Attenant aux cimetières musulmans, le jardin public avait été placé là comme pour assurer aux âmes un paradis de proximité et communiquer aux vivants un avant-goût du paradis des lointains. Quand je suis revenu, au bout de trente-cinq ans, les cimetières avaient disparu, de même que mon coin de paradis. Je me suis intéressé au sort des dépouilles et Abdelkader Mana, la gorge nouée par un sanglot, s'est désolé de ne pouvoir visiter sa grand-mère du regard, à travers la brèche dans le mur d’enceinte du cimetière, comme il le faisait enfant en se rendant à l'école. Il remarqua, rêveur et accablé : « La plupart des autorités en charge de la ville viennent d'ailleurs, ils ne connaissent ni son patrimoine ni son histoire.
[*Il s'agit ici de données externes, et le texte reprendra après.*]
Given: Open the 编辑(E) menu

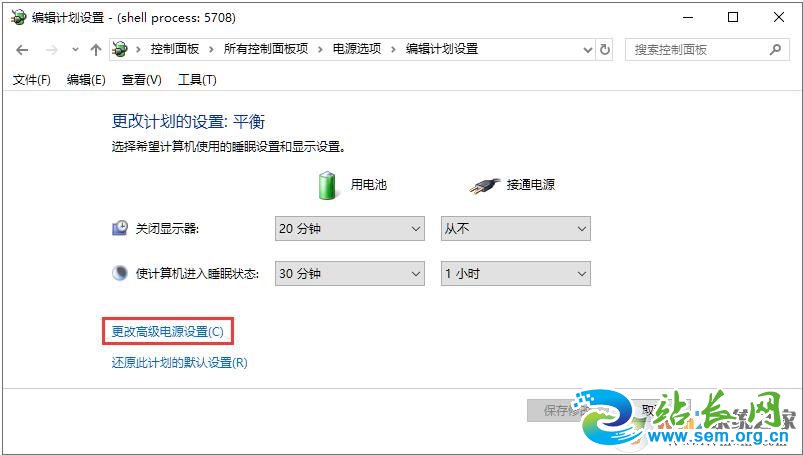Looking at the screenshot, I should [86, 80].
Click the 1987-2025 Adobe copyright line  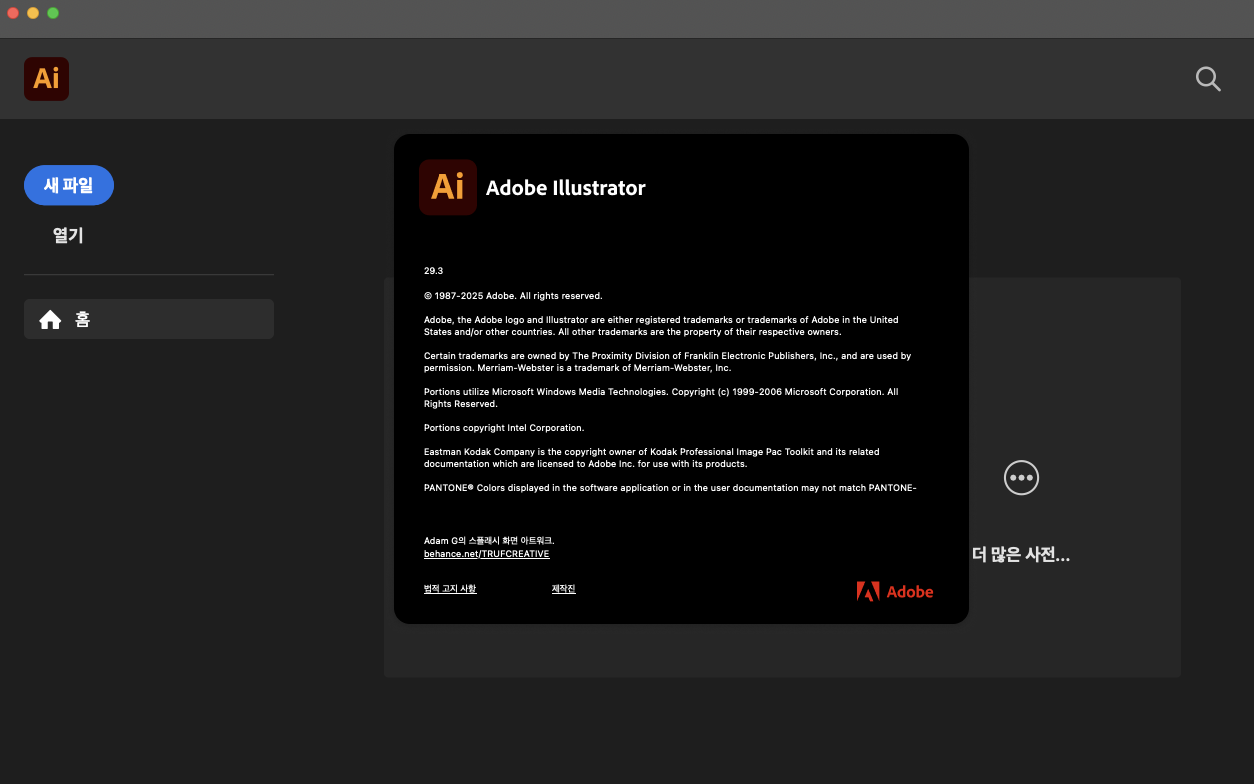tap(513, 296)
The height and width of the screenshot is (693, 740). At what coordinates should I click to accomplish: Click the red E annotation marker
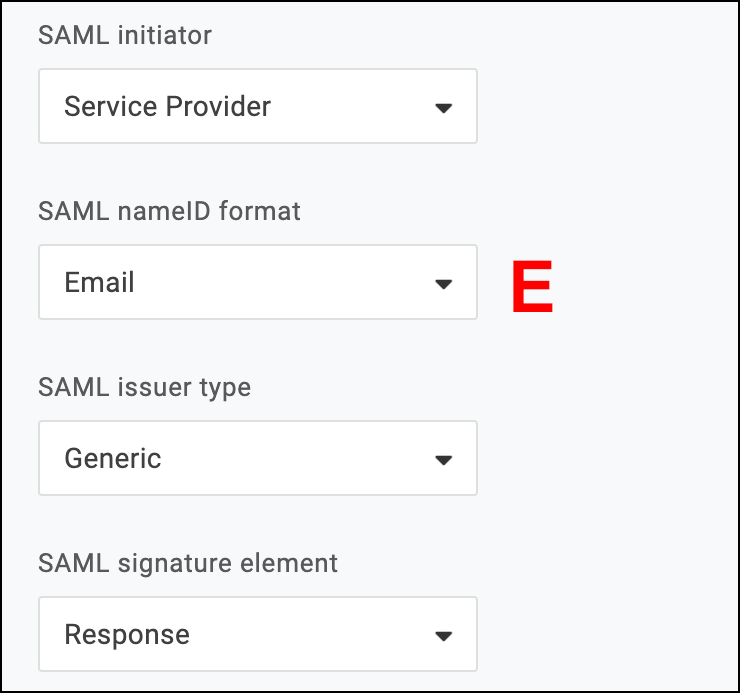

Ils attendent stoïquement leur nomination dans une ville impériale. Ce sont désormais les chaînes hôtelières qui déterminent l'allure d'Essaouira. » Une main locale n’aurait jamais commis le sacrilège des sacrilèges consistant à détruire ce coin de paradis dont j'ai longuement cherché la douce intimité végétale de par le monde, ne la trouvant ni aux Tuileries de Marcel Proust ni au Tiertegarten de Walter Benjamin ni même au jardin Majorelle de Marrakech, trop muséologique et couturée à mon goût. Partout, je continue aujourd’hui encore à chercher le rare arrangement des araucarias, des bananiers, des aloès, des palmiers ; partout, j'attends le bulbul, la mésange, le rouge-gorge… la tourterelle. En vain.
 
Messieurs,
 
De ce cœur du paradis, c'est toute une ville qui a été chassée. Il git désormais sous la municipalité, dans cette photo et dans les souvenirs d'une génération qui a mérité de se risquer au paradis de son vivant et d'en sortir indemne. Je ne sais, je l’avoue, si vous aurez l’audace de le restaurer, vous ou ceux qui vous succéderont. En ce cas et maintenant que l’on me dit le cimetière marin bouclé pour l’éternité, je demanderais à ce qu’on m’enterre sous les bureaux de la mairie pour reposer directement au paradis sans passer par l'enfer qui, dans mon cas, est censé sanctionner une vie de nostalgies, de doléances, de ratures et de corrections.